*** INPUT RECORDS
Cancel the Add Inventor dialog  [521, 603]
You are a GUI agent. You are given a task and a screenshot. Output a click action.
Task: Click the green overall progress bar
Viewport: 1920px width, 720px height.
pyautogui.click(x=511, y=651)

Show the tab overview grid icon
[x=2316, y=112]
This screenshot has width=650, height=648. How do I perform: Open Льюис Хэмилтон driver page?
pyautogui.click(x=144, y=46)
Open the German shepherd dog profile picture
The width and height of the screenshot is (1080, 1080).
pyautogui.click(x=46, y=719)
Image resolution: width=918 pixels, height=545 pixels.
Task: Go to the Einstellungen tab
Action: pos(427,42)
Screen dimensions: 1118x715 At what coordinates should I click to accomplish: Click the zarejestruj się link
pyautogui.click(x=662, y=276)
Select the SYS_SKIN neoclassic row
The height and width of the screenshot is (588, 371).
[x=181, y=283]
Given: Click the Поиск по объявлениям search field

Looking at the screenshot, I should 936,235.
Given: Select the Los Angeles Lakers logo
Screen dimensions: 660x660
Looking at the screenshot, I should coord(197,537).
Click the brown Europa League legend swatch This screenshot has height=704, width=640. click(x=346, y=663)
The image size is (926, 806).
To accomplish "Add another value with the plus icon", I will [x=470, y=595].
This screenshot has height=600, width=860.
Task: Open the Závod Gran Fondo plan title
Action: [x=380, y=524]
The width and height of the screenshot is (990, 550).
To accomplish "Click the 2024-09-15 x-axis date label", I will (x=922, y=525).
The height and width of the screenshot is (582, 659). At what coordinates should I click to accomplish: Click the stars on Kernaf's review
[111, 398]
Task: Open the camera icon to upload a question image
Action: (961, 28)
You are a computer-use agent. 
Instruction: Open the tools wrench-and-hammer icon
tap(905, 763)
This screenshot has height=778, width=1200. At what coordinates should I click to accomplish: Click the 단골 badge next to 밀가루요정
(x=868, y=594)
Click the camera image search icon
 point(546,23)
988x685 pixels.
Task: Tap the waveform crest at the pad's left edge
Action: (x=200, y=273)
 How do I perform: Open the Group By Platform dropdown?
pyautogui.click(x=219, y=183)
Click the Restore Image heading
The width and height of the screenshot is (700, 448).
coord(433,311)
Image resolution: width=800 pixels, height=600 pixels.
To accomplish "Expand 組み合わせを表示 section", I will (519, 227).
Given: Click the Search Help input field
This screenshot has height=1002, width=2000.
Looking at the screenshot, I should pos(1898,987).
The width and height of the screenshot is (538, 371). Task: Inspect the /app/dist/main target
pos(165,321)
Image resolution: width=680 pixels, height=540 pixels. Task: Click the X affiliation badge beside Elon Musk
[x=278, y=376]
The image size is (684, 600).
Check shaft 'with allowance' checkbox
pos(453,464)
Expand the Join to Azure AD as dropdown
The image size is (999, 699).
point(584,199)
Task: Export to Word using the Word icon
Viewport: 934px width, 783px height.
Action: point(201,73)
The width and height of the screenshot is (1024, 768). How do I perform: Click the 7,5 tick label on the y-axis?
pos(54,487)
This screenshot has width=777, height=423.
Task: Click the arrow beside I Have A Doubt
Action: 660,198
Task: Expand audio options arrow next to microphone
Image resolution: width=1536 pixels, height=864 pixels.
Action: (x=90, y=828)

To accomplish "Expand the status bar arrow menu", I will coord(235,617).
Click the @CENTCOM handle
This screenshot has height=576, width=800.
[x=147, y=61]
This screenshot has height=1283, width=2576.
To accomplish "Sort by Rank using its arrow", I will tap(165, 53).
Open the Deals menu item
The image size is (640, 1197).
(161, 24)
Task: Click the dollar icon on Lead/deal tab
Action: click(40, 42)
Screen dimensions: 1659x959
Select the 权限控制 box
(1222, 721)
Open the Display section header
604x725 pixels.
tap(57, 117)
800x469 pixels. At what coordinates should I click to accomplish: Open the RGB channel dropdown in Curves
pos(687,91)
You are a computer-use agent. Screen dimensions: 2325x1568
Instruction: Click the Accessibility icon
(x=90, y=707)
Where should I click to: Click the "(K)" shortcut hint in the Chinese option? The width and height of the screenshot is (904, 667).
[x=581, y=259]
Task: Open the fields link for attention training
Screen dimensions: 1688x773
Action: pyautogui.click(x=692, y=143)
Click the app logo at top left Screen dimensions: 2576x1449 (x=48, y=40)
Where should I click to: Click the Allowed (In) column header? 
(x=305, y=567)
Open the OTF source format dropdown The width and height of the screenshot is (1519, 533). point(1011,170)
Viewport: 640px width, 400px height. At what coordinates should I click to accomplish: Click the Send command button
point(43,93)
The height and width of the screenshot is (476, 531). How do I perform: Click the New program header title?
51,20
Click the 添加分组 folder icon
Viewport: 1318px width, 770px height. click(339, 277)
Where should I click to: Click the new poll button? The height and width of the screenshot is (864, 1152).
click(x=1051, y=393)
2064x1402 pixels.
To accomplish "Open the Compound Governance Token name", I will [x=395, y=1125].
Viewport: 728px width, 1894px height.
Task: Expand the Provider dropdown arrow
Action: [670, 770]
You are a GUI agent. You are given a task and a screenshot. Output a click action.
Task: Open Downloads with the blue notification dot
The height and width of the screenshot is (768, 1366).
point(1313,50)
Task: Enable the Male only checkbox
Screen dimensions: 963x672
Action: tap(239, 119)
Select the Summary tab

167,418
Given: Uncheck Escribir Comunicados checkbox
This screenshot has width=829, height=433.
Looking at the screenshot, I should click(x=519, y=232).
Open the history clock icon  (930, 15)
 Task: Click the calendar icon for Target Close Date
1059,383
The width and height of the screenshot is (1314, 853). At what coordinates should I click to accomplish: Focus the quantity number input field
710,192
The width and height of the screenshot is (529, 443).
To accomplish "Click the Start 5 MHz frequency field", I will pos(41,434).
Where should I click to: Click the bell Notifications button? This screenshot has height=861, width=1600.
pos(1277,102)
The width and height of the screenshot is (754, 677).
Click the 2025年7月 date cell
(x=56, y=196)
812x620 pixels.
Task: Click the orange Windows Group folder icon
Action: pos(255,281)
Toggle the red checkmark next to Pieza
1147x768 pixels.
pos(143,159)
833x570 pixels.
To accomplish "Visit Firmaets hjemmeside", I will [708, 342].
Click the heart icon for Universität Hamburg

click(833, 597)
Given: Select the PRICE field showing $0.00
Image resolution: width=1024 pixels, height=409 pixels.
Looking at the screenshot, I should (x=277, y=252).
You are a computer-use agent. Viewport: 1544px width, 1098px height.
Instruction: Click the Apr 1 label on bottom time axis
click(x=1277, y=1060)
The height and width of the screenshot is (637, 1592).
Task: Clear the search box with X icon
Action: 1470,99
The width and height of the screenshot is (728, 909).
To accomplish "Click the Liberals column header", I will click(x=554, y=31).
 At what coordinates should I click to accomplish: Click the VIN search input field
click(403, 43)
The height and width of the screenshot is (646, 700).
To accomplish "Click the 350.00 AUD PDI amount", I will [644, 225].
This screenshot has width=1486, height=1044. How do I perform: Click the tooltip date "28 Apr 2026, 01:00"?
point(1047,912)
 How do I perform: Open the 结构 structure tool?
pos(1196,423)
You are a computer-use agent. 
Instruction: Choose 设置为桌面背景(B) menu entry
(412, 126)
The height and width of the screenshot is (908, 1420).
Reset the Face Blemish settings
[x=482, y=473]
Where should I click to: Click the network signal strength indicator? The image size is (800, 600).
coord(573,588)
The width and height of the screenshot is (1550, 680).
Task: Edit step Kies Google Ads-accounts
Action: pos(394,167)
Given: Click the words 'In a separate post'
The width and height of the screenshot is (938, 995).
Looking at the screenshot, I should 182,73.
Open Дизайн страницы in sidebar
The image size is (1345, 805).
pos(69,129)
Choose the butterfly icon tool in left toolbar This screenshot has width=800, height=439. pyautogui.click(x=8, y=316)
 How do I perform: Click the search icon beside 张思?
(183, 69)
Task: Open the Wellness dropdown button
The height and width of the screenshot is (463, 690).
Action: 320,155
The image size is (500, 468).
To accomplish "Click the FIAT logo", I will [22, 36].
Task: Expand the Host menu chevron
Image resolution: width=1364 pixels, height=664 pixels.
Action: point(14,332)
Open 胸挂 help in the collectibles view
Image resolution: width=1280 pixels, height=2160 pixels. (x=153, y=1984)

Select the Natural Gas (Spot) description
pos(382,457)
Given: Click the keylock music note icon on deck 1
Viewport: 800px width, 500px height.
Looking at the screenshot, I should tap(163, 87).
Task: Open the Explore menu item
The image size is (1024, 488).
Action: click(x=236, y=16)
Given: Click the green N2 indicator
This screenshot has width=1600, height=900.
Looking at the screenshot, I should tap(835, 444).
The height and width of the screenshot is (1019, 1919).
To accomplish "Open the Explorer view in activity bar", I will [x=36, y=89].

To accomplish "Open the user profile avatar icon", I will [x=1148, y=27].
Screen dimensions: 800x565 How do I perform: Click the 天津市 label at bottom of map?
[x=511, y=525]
******
EXERCISE INSTRUCTIONS: Find the line with "Where should I click to: Click the Allowed" in the material above. Reproduce it and each line after it up to and including the line with "Given: Uncheck Escribir Comunicados checkbox".

TASK OUTPUT:
Where should I click to: Click the Allowed (In) column header? 
(x=305, y=567)
Open the OTF source format dropdown The width and height of the screenshot is (1519, 533). point(1011,170)
Viewport: 640px width, 400px height. At what coordinates should I click to accomplish: Click the Send command button
point(43,93)
The height and width of the screenshot is (476, 531). How do I perform: Click the New program header title?
51,20
Click the 添加分组 folder icon
Viewport: 1318px width, 770px height. click(339, 277)
Where should I click to: Click the new poll button? The height and width of the screenshot is (864, 1152).
click(x=1051, y=393)
2064x1402 pixels.
To accomplish "Open the Compound Governance Token name", I will [x=395, y=1125].
Viewport: 728px width, 1894px height.
Task: Expand the Provider dropdown arrow
Action: [670, 770]
You are a GUI agent. You are given a task and a screenshot. Output a click action.
Task: Open Downloads with the blue notification dot
The height and width of the screenshot is (768, 1366).
point(1313,50)
Task: Enable the Male only checkbox
Screen dimensions: 963x672
Action: tap(239, 119)
Select the Summary tab

167,418
Given: Uncheck Escribir Comunicados checkbox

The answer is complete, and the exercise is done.